### Exercise description
Which lines below hold the word "icon"? Copy all of them.

### Exercise input

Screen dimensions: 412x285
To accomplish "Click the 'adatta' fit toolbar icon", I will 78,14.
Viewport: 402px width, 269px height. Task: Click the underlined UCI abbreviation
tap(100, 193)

...

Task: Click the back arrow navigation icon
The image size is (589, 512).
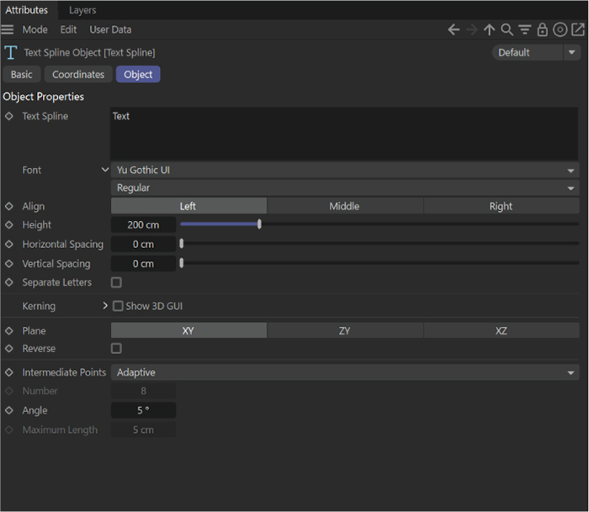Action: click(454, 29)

* * *

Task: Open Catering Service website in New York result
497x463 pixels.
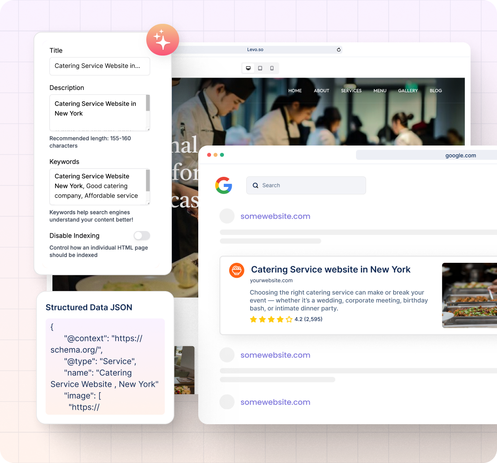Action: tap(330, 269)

### Expected answer
To accomplish "Click the 'adatta' fit toolbar icon", I will 78,14.
Task: Click the back arrow navigation icon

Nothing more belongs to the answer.